第383話
カーチスたちが、学院に帰る当日。
ナナエラは昨日の夜から、カーチスたちに持たせる物を、いろいろと作っていたのである。
朝早く起きてからも、まだ、作っていたのだ。
忙しなく、カーチスたちが好きなものを、ある程度、作り終えようと見えかけたところで、嫁いでいった娘クラリスが来ていたのだった。
レナも手伝っていたが、先に部屋に戻っていた。
台所には、ナナエラしかいない。
「お母さん。大丈夫?」
当たり前のように、顔を出すクラリス。
「クラリス。お義父様たちのところに、挨拶してきたの?」
ミゲルのところに挨拶もしないで、こちらに来たのかと心配していたのだ。
過去に何度かして、ミゲルから小言を貰っていたのである。
「ちゃんとしてきたわよ。ワイズと話があるみたいで、挨拶をして、こっちに来たの」
カーチスたちが学院に戻るので、顔を見るため、夫ワイズと共に、実家のディアマンテ家に来ていたのだった。

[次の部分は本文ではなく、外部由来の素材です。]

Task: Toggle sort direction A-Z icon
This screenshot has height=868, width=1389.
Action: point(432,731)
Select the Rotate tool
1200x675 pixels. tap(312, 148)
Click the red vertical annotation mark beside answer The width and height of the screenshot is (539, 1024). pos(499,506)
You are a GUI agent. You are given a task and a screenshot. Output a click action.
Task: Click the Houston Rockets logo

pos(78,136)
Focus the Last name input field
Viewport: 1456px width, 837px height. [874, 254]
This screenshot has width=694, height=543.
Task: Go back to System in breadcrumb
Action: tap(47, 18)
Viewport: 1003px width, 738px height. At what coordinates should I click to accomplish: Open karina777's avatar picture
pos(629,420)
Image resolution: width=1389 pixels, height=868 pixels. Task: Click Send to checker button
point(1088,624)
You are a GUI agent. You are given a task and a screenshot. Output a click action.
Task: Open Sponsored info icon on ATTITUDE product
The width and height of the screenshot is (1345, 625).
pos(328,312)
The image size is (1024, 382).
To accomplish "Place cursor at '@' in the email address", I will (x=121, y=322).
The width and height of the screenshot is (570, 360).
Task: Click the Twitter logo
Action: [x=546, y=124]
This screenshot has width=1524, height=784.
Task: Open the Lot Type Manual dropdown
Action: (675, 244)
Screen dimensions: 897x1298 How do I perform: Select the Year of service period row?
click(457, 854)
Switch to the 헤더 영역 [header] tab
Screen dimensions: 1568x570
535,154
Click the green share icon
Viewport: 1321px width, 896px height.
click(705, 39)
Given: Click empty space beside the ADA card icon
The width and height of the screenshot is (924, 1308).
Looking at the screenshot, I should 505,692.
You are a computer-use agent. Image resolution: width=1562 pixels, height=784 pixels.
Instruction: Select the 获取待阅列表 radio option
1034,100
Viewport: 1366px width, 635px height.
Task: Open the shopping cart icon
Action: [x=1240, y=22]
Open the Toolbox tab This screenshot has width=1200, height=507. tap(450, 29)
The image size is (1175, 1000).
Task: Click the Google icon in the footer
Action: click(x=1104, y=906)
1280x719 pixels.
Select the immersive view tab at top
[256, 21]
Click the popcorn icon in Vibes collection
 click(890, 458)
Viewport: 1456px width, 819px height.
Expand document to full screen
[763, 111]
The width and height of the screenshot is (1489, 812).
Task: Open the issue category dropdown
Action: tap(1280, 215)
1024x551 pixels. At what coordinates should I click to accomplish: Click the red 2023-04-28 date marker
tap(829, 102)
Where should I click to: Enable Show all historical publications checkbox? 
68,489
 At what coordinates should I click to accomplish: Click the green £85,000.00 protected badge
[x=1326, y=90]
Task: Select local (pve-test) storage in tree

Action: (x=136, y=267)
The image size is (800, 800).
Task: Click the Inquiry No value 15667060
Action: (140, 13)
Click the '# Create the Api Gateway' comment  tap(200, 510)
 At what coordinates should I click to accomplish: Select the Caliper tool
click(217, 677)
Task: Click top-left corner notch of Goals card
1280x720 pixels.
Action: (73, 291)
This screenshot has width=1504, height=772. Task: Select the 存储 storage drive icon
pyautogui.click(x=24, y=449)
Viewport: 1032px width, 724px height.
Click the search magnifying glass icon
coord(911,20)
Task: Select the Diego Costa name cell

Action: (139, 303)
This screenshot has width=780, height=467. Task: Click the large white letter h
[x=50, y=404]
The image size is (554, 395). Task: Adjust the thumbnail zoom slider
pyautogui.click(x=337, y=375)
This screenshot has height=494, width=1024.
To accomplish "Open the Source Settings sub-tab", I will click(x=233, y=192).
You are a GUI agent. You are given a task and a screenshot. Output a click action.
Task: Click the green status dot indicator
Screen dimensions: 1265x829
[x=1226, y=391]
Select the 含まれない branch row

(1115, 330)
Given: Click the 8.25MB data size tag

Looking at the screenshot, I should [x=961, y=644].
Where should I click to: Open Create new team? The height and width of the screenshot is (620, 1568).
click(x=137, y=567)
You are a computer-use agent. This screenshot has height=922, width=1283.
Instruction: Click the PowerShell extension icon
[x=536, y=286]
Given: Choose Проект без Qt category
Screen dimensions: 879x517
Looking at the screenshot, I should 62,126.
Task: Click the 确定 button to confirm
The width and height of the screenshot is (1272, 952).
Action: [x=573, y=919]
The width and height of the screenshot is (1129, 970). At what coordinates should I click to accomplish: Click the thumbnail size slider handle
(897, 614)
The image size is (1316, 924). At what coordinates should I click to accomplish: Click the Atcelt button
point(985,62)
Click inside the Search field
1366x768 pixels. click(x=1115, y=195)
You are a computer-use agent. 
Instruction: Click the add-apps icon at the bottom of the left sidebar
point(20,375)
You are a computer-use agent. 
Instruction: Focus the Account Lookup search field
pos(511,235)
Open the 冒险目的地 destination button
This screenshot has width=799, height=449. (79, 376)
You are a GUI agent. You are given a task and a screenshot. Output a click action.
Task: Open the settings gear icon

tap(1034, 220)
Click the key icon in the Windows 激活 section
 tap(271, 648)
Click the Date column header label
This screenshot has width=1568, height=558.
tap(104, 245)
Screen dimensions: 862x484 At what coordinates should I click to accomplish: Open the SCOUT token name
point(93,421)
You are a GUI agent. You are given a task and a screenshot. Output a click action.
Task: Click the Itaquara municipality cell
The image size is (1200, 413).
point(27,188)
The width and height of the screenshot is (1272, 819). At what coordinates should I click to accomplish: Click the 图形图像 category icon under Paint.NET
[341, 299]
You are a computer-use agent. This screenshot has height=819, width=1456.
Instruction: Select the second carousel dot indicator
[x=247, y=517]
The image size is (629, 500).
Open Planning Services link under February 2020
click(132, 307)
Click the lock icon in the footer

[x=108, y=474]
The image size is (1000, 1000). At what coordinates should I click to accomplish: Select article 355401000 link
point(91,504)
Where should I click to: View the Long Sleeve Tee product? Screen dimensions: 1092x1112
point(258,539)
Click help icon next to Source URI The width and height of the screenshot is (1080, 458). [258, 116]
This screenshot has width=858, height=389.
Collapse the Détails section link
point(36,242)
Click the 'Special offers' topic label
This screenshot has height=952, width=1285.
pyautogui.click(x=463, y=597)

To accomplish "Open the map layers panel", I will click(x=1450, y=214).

ワイズと一緒にミゲルやウォルターに挨拶し、ワイズと話をすることがあるから席をはずせと言われ、母ナナエラのところに来ていた。
「それなら、いいけど……」
胸を撫で下ろすナナエラだ。
「心配性ね」
呆れているクラリスに対し、ナナエラがジト目になっていた。
「何度か、やらかしたからでしょう」
「その節は。ごめんなさい」
「気をつけてね」
「はい」
嫁いでも、娘のことを案じるナナエラである。
「カーチスが、やらかしたみたいね」
こちらに来る前に、カーチスたちが儀式で騒動を起したことを聞き、気が気ではなかったが、嫁いで家を出て行ってしまった以上、気軽にディアマンテ家に行くこともできず、この日を待っていた。
「そうね」
「聞いた時は、びっくりしたけど。意外と、落ち着いているようでよかった」
「えぇ」
「騒いでいるのが、シャミック家だけだけど、思っていたよりも、おとなしいからびっくりしちゃった……」
(……立場を考えると……、同意してもいいも……。でも、思っていたよりもシャミック家がおとなしいのは事実だし……)
「……そう……ね」
微妙な顔で、ナナエラが答えていた。
「それに、爺様の機嫌、そんなに悪くなかったわ」
微かに、クラリスが驚きをみせる。
夫ワイズと共に、挨拶に行く時、ある程度の機嫌の悪さを覚悟していたのだ。
けれど、大して機嫌が悪くないミゲルの姿に、内心では、驚愕していたのだった。
「カーチスにも、注意で止めたみたい」
母ナナエラの言葉に、クラリスが絶句している。
予想以上な出来事に、フリーズしてしまっていた。
そんなクラリスの姿に、小さく笑っていたのだ。
ナナエラ自身も、注意だけに止めたミゲルに、驚きを隠せなかったからだった。
これまでのミゲルの態度から、想像できなかったのである。
「それと、カーチスは学院を卒業しても、家にも戻ってこないことになったわ」
「えっ。爺様の命令」
「違うわ。カーチスの答えよ」
「……」
寂しそうな顔を、クラリスが滲ませていたのだ。
「あの子自身が、決めたことだから、とやかく言わないこと」
「……わかった。でも、いいの?」
探るような眼差し。
「いいのよ。でも、お義父様の命で、たまに、顔を出すことになっているから」
ナナエラの言葉に、大きく目を見開いていた。
「爺様が、そんなこと、言ったの?」
「言ったらしいわよ。カーチスからも、お父様からも、聞きました」
信じられないと言う顔を、クラリスが覗かせている。
そんなクラリスの姿に、ふふふと笑い、二人から聞いた時の自分の姿を思い返していたのだった。
「街の改革があるようだから、旦那様を助けてあげなさい」
「……わかりました」
返事を聞き、ニコッと微笑むナナエラの姿に、クラリスも笑顔を滲ませていたのだ。